Difficulty Rating: 1484.0
Difficulty Comparisons: 1
Banger Rating: 1484.0
Banger Comparisons: 1
Show that, for any integer $m$,
\[
\int_0^{2\pi} \e^x \cos mx \, \d x = \frac
{1}{m^2+1}\big(\e^{2\pi}-1\big)\,.
\]
\begin{questionparts}
\item
Expand
$\cos(A+B) +\cos(A-B)$. Hence show that
\[\displaystyle
\int_0^{2\pi} \e^x \cos x \cos 6x \, \d x\,
= \tfrac{19}{650}\big( \e^{2\pi}-1\big)\,.
\]
\item Evaluate $\displaystyle
\int_0^{2\pi} \e^x \sin 2x \sin 4x \cos x \, \d x\,$.

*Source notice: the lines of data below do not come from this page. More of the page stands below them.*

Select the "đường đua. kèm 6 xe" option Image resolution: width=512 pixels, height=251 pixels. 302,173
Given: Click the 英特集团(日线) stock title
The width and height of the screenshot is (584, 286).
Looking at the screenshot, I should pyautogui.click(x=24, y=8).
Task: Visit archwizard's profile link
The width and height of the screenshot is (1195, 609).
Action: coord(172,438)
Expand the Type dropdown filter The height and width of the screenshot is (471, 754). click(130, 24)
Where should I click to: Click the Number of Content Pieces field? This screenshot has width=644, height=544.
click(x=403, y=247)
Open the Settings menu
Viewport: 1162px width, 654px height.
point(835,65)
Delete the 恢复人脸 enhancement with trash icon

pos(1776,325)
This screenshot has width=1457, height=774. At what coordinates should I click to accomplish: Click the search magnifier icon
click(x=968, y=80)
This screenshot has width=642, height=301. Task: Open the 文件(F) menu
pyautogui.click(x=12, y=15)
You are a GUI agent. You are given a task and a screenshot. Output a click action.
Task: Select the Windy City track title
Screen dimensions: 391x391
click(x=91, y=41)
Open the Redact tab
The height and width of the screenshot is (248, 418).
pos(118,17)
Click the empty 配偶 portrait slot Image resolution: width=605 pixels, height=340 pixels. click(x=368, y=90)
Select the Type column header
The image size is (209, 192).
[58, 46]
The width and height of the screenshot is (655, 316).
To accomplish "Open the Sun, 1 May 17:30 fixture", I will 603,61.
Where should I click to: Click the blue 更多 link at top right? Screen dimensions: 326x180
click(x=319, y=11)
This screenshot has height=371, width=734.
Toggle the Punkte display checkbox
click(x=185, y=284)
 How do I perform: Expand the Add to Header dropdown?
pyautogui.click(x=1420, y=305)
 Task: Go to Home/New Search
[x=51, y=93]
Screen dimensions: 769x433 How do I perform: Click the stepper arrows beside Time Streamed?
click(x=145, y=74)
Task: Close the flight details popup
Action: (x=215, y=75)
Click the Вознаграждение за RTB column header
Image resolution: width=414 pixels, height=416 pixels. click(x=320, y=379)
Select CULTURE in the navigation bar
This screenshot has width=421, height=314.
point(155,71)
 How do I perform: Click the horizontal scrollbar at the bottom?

\end{questionparts}\begin{align*}
&& I &= \int_0^{2 \pi} e^{x} \cos m x \d x \\
&&&= \left [e^x \cos m x \right]_0^{2 \pi}-\int_0^{2 \pi} e^x m (-\sin mx) \d x\\
&&&= e^{2\pi}-1 + m\int_0^{2\pi}e^x \sin m x \d x \\
&&&= e^{2\pi}-1 + m\left [e^x \sin m x \right]_0^{2\pi} - m \int_0^{2\pi} e^x m \cos x \d x \\
&&&= e^{2\pi}-1+0 - m^2 I\\
\Rightarrow && (m^2+1)I &= e^{2\pi}-1 \\
\Rightarrow && I &= \frac{1}{m^2+1} (e^{2\pi}-1)
\end{align*}
\begin{questionparts}
\item $\,$
\begin{align*}
&& \cos(A+B) + \cos(A-B) &= \cos A\cos B - \sin A \sin B + \cos A \cos B + \sin A \sin B \\
&&&= 2 \cos A \cos B
\end{align*}
Therefore
\begin{align*}
&& I &= \int_0^{2\pi} e^x \cos x \cos 6x \d x \\
&&&= \int_0^{2\pi} e^x \frac12\left (\cos 7x + \cos 5x \right) \d x\\
&&&= \left ( \frac{1}{2(1+7^2)} + \frac1{2(1+5^2)}\right)(e^{2\pi}-1) \\
&&&= \left (\frac{1}{100}+\frac{1}{52} \right) (e^{2\pi}-1) \\
&&&= \frac{19}{650}(e^{2\pi}-1)
\end{align*}
\item $\,$
\begin{align*}
&& I &= \int_0^{2\pi} e^x \sin 2x \sin 4x \cos x \d x\\
&&&= \int_0^{2\pi} e^x \tfrac12(\cos2x-\cos 6x) \cos x \d x\\
&&&= \frac12 \int_0^{2\pi} e^x \left (\cos 2x \cos x -\cos 6x \cos x \right) \d x \\
&&&= \frac14 \int_0^{2\pi} e^x \left (\cos 3x + \cos x-\cos 7x-\cos 5x \right) \d x \\
&&&= \frac14 \left (\frac{1}{1+3^2}+\frac{1}{1+1^2}-\frac{1}{1+7^2} - \frac{1}{1+5^2} \right)(e^{2\pi}-1) \\
&&&= \frac14 \left (\frac{1}{10}+\frac{1}{2}-\frac{1}{50} - \frac{1}{26} \right)(e^{2\pi}-1) \\
&&&= \frac{44}{325}(e^{2\pi}-1)
\end{align*}
\end{questionparts}
Candidates found this question very approachable, and was one of the highest scoring questions on the paper. The standard integral at the start was generally well done, and about three-quarters of candidates gained full marks for it. Common mistakes included incorrect notation for integration by parts, forgetting to use the [···]₀²π notation when using parts with a definite integral, and of course making sign errors. The trigonometrical identity in part (i) was done perfectly by most candidates who tried it. The following integral was usually performed successfully, and over half of all attempts got this far. The errors which occurred were similar to above, along with the standard inability to add and simplify fractions. The integral in part (ii) caused significantly more problems. Most candidates wrote down the product formula for sin A sin B, but then many got stuck: they could not see how to proceed. It is very common in STEP questions for the later parts of a question to depend on the ideas developed earlier parts. In this case, we end up after expansion with two integrals like the one seen in part (i), but it seems as though this was not noticed. The other common problem which occurred in this part was missing or losing the factor of ½ in this part; this is another example of algebraic carelessness costing marks.